A Cure For Post Traumatic Stress Disorder? New Treatment Could Erase Haunting Memories

Neurologists believe they have come a step closer to being able to erase unshakable haunting memories.

In research sounding like the plot of a sci-fi film, a group of researchers believe they have found the gene which performs the role of memory extinction.

The process, which occurs when new memories overwrite old ones, is being treated as the key to eventually being able completely to delete painful memories.

The research could lead to medical advances and the successful treatment of those suffering from Post Traumatic Stress Disorder or sufferers tormented by earlier experiences.

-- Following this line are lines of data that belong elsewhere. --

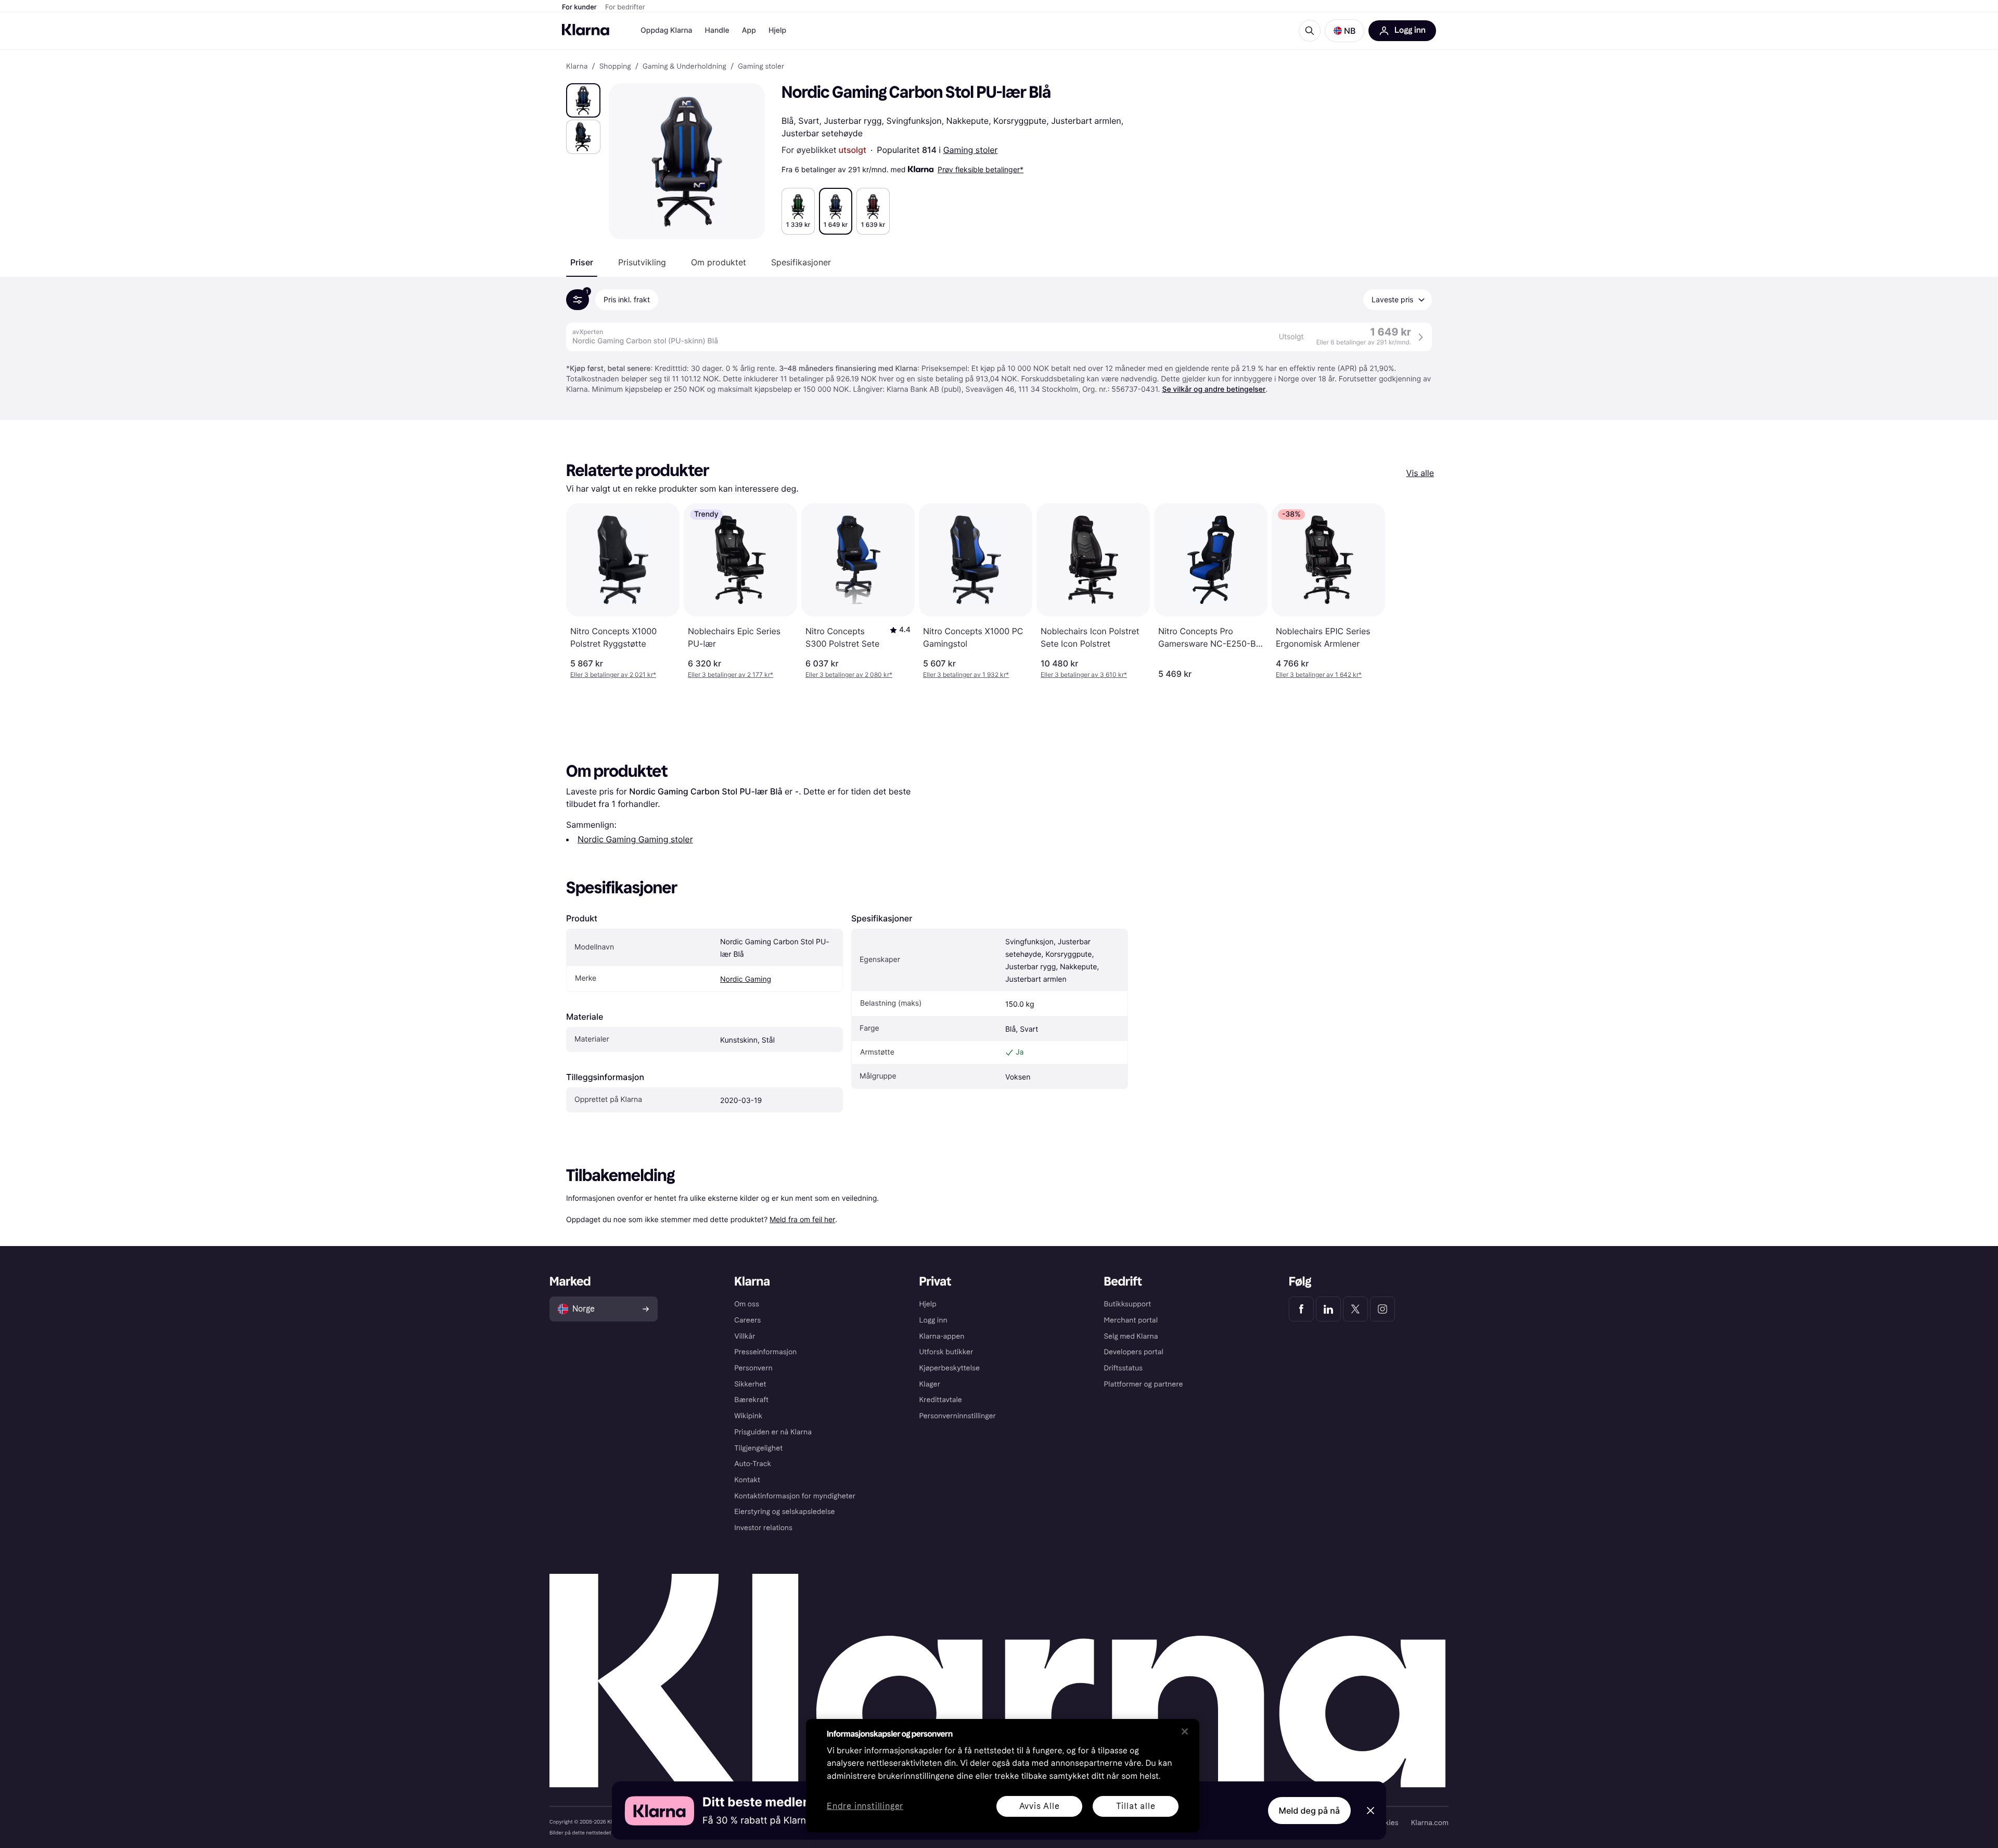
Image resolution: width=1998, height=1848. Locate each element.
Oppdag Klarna (667, 30)
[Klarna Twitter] (1355, 1309)
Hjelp (777, 30)
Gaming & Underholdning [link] (684, 66)
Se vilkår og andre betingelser (1213, 389)
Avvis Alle (1039, 1806)
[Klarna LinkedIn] (1328, 1309)
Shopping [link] (615, 66)
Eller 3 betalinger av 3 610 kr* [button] (1084, 674)
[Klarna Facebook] (1301, 1309)
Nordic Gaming (745, 979)
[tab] (581, 262)
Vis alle (1420, 473)
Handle (717, 30)
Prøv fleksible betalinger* (980, 169)
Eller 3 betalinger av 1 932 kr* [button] (966, 674)
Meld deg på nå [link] (1309, 1810)
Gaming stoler (970, 150)
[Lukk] (1184, 1731)
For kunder (579, 7)
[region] (1002, 1775)
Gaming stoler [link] (761, 66)
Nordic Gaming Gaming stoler (635, 839)
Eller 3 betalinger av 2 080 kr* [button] (848, 674)
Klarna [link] (576, 66)
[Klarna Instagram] (1382, 1309)
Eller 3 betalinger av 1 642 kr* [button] (1319, 674)
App (749, 30)
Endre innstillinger (865, 1807)
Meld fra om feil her (802, 1219)
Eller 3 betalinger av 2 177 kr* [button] (730, 674)
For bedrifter (625, 7)
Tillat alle (1136, 1806)
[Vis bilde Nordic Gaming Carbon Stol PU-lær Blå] (583, 100)
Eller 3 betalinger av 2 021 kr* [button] (613, 674)
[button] (1344, 30)
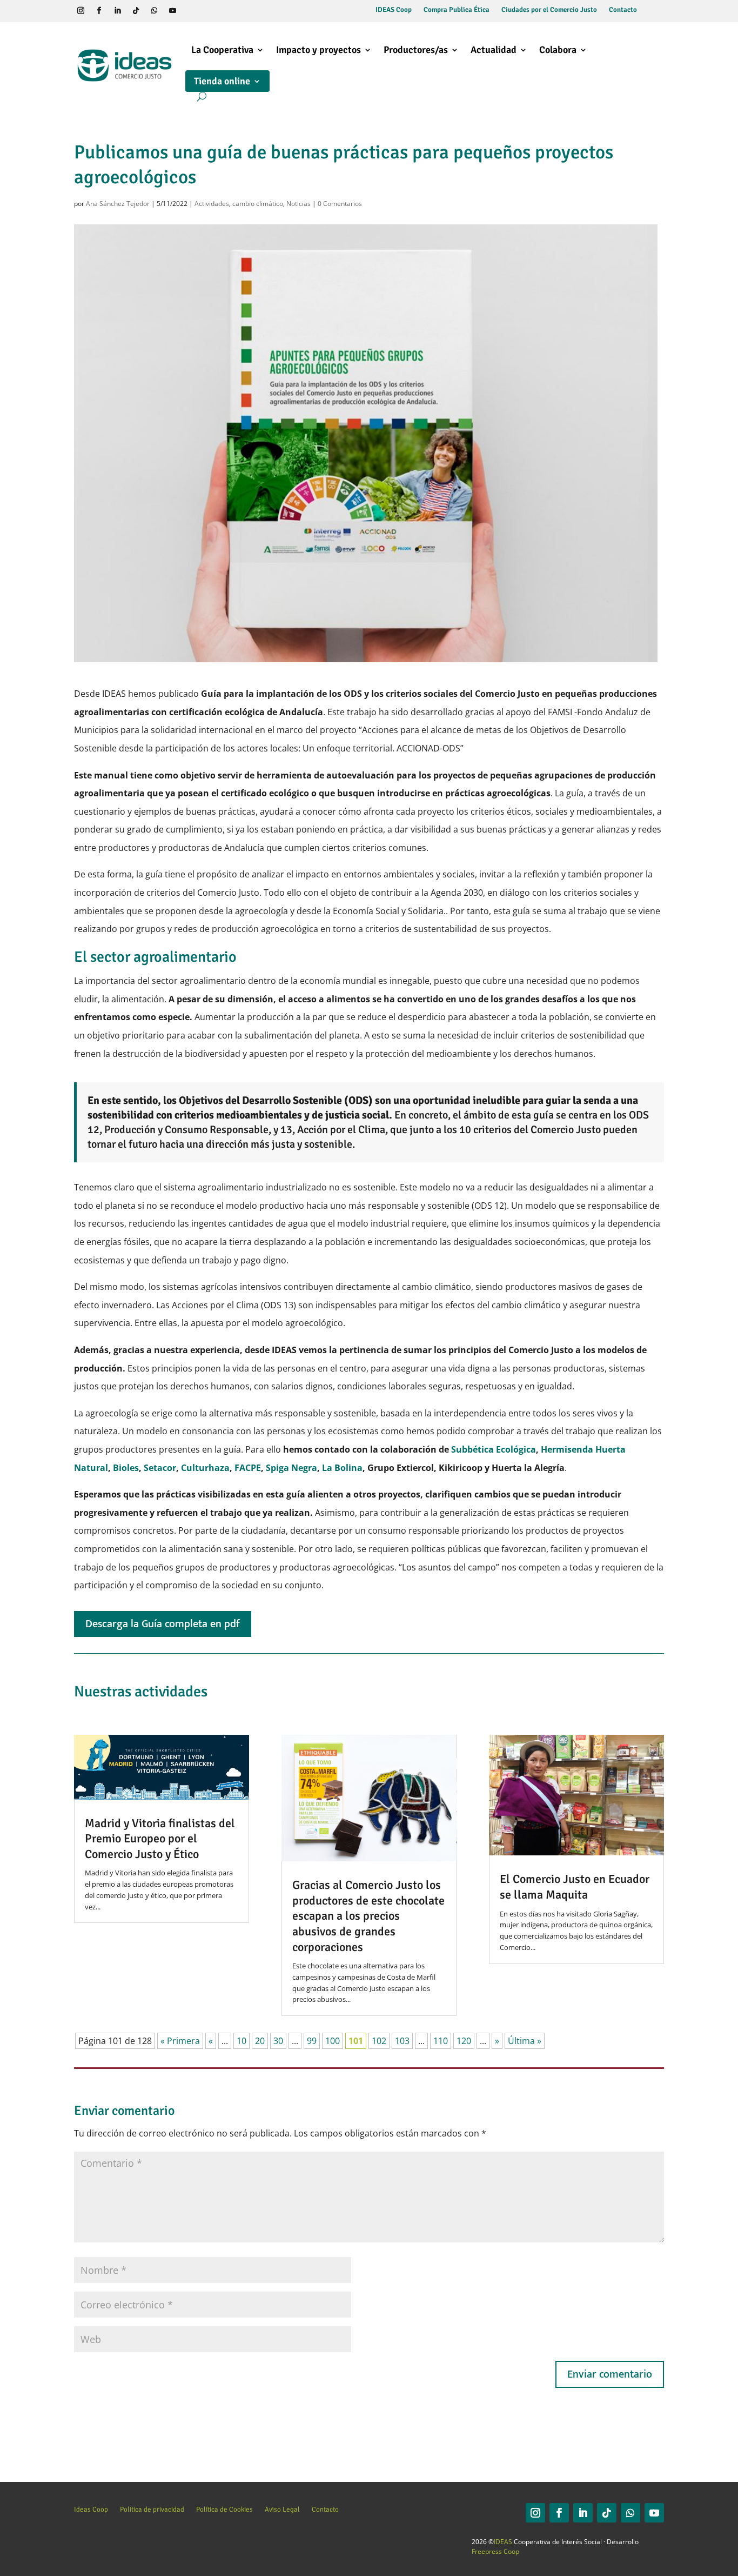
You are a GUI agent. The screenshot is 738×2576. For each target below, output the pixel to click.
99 (312, 2041)
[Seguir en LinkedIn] (118, 11)
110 (440, 2041)
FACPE (247, 1468)
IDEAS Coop (393, 10)
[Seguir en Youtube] (173, 11)
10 (241, 2041)
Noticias (298, 203)
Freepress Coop (495, 2551)
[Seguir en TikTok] (136, 11)
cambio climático (257, 203)
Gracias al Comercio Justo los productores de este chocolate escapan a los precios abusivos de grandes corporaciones (368, 1916)
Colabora (557, 50)
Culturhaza (205, 1468)
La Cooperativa (222, 50)
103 (402, 2041)
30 (278, 2041)
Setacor (160, 1468)
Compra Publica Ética (456, 10)
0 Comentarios (340, 203)
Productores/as (416, 50)
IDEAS (503, 2541)
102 (379, 2041)
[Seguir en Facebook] (99, 11)
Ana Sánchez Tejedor (118, 203)
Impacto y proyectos (318, 50)
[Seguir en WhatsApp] (154, 11)
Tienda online (222, 81)
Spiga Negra (291, 1468)
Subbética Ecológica (492, 1449)
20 (260, 2041)
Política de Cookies (224, 2509)
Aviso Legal (282, 2509)
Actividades (211, 203)
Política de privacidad (152, 2509)
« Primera (180, 2041)
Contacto (623, 10)
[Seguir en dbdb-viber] (191, 11)
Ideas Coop (91, 2509)
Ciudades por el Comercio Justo (549, 10)
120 (464, 2041)
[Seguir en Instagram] (81, 11)
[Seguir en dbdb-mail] (210, 11)
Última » (524, 2041)
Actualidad (493, 50)
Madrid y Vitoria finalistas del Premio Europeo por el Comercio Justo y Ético (160, 1838)
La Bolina (342, 1468)
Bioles (126, 1468)
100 (332, 2041)
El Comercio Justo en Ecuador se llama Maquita (574, 1887)
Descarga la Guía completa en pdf (162, 1624)
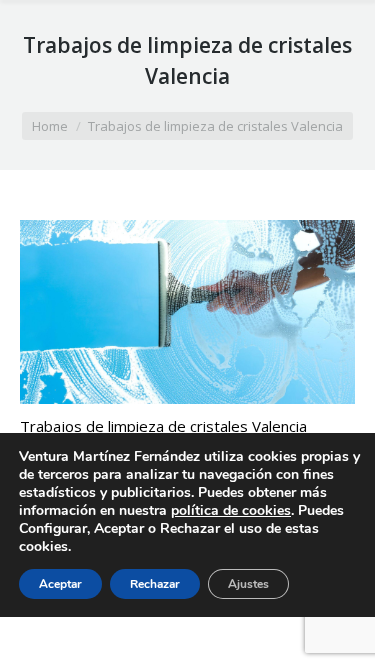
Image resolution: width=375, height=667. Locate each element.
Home (50, 126)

Scientists at Massachusetts Institute of Technology in America conducted the study.

They say that if a way can be found to amplify the activity of the gene, known as Tet1, it could change lives.

The research echoes the 2004 Jim Carrey and Kate Winslet film, Eternal Sunshine Of The Spotless Mind in which memories are wiped.

As part of their study, the researchers compared learning behaviour of mice with the Tet1 to mice who had their version of the gene inhibited, or as the scientists put it, "knocked out".

Both sets were trained to fear a certain cage by giving them a mild electric shock each time they were placed inside.

Mice whose Tet1 was "knocked out" learned to associate the cage with the shock, just like the normal mice.

But when the researchers put the mice back in the same cage without delivering the shock, the two groups behaved differently.

To the astonishment of scientists, mice with the Tet1 gene did not fear the cage, because their memory of being hurt had already been replaced by new information.

But the knockout mice, whose memories were not replaced, were still traumatised by the experience.

Li-Huei Tsai, director of MIT's Picower Institute for Learning and Memory, said: "If there is a way to significantly boost the expression of these genes, then extinction learning is going to be much more active."

The research appears in a September issue of the journal Neuron.

Lead author Andrii Rudenko, a postdoc at the Picower Institute, said: "They don't relearn properly."